Data records:
────────────────────────────────────────

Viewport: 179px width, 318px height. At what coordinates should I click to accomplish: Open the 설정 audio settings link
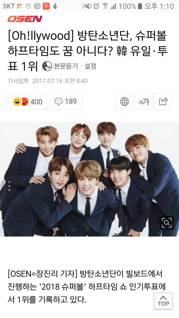(90, 66)
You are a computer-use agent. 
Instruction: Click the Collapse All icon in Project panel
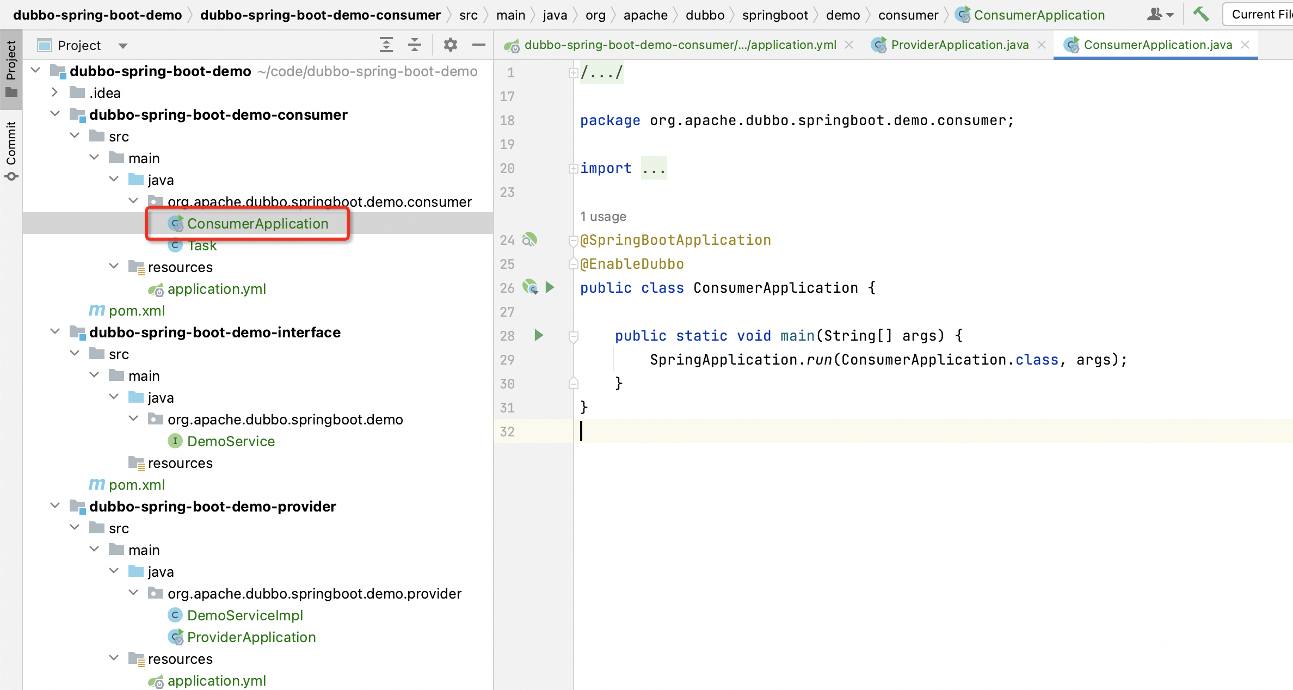[415, 45]
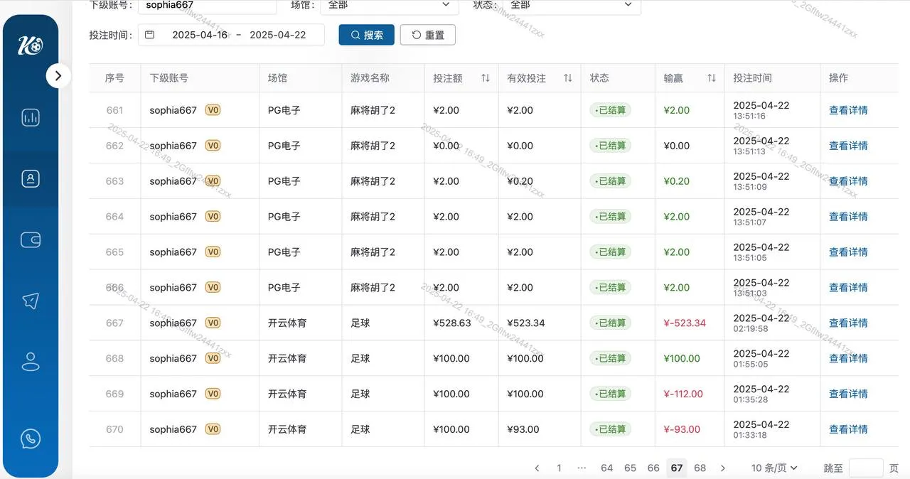Open the bar-chart reports icon in sidebar
910x479 pixels.
[x=30, y=117]
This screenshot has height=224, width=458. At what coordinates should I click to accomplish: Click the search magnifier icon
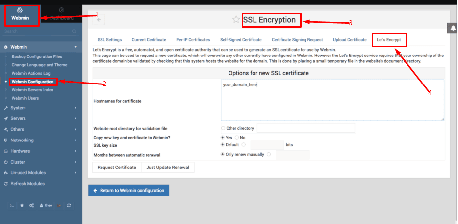[x=74, y=31]
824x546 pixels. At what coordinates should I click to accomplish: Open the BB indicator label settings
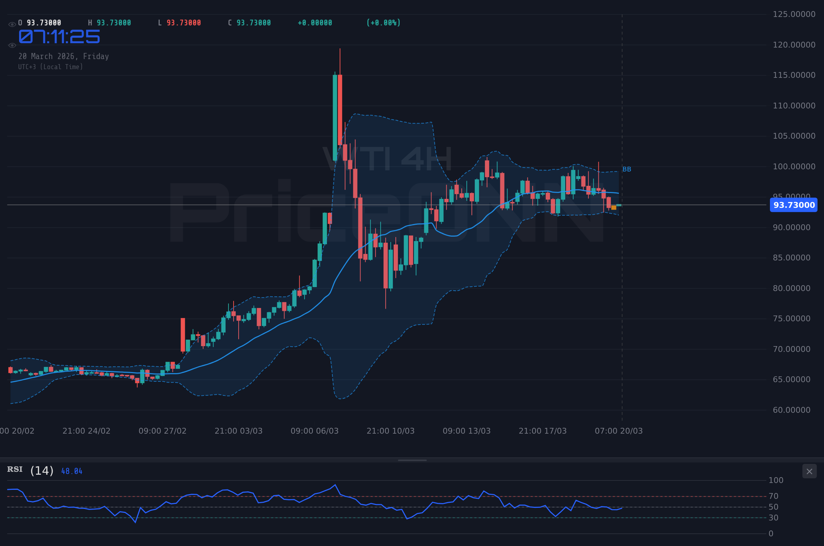(x=627, y=169)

────────────────────────────────────────

Problem statement:
Retype the entire listing above verbatim, leaving out the pictures.

Written reply:
Viewport: 179px width, 318px height. At what coordinates should I click to accomplish: Open the 설정 audio settings link
(90, 66)
You are a computer-use agent. 
Instruction: Click the Collapse All icon in Project panel
[415, 45]
Open the bar-chart reports icon in sidebar
910x479 pixels.
[x=30, y=117]
This screenshot has height=224, width=458. At what coordinates should I click to accomplish: Click the search magnifier icon
[x=74, y=31]
824x546 pixels. At what coordinates should I click to accomplish: Open the BB indicator label settings
(x=627, y=169)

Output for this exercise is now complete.